Mais le temps ne suffit pas,
assurément, en ce moment.
Demain peut-être ?
Par foi
Il est parfois difficile
de voir la poutre
que l'on a dans l'œil.
Certes, cela gratte un peu
et c'est aussi douloureux,
mais l'on met cela sur le compte
de l'autre. Cela passe mieux.
Il est parfois difficile
de sentir cette épine
que l'on croit plantée
dans le pied, alors qu'elle l'est
dans le cœur.
Nos pas hésitants
ne sont que le fruit
de nos erreurs.
Il est parfois difficile
de regarder sa tête
le matin. Notre visage
fait peur. Alors on tourne
le dos au miroir
avec l'infime espoir
de ne pas se revoir
ainsi le lendemain.
Mais on le croit, parfois.
Ni
Ni patience, ni impatience, uniquement le temps qui brise les instants, les uns après les autres, les rendant lentement inexistants.
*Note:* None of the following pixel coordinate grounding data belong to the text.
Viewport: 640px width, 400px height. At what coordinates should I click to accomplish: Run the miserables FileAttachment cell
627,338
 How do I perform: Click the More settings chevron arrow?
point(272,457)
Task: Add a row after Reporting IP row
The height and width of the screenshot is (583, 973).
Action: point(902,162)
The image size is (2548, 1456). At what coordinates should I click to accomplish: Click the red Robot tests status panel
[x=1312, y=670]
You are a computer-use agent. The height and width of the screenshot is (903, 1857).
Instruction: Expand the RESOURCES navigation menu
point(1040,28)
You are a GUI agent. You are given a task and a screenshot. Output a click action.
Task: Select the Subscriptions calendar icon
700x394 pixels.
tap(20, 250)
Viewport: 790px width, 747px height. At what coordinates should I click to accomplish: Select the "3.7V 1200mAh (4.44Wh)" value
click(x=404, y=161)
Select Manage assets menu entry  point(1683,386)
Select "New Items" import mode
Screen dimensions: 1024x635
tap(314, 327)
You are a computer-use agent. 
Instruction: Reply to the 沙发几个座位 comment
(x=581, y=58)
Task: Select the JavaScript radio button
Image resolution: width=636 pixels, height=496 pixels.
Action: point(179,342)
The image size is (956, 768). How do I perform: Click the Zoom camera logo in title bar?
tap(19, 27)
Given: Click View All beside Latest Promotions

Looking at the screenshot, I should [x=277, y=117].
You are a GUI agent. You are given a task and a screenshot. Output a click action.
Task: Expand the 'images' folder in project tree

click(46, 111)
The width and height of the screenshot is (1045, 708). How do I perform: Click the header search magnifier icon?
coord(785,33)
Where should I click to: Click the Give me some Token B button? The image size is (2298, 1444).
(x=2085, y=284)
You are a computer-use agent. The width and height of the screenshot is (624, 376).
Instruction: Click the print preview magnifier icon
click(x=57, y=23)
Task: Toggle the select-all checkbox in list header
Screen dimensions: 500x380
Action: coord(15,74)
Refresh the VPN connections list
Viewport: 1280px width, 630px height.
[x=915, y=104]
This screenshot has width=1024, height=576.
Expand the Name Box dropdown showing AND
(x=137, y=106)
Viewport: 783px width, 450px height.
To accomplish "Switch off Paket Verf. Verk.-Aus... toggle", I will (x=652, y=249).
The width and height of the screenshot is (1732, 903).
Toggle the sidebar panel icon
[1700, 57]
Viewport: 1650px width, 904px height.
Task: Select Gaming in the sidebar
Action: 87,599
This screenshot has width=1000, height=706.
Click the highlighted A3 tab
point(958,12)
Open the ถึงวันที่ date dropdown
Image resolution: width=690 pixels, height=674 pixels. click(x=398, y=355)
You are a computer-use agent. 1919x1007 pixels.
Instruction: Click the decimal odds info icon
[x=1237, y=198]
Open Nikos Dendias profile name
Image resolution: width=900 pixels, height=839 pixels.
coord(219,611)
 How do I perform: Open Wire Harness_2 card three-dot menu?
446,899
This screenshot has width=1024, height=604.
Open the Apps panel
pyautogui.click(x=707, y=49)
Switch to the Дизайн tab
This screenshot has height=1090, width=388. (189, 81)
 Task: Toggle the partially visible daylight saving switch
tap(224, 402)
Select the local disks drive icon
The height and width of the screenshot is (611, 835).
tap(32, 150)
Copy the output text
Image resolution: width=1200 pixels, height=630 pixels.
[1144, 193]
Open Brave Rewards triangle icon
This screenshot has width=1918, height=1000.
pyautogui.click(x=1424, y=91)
Je me promène inlassablement sur le même chemin.
Je suis ses lignes imaginaires qui retracent quelques minutes, quelques secondes d'une réalité dont je ne sais plus si elle a vraiment été.
C'est un automne particulier perdu depuis des années.
Il serpente dans ma tête et s'enfouit un peu plus profondément pas après pas m'interrogeant sur mes propres sentiments.
Je ne saurais dire si les mots sont, si les mots furent. Il ne me reste pas la moindre image pour étayer cette réalité qui s'emmêle entre rêve et cauchemar sur ce fond impeccablement noir.
Virage après virage, je n'ai même pas son visage pour apprivoiser cette détresse, parfois, peut-être, un bout de sourire, une lueur d'un regard atténuent la sécheresse, puis s'effacent pour laisser la place à ce vide permanent.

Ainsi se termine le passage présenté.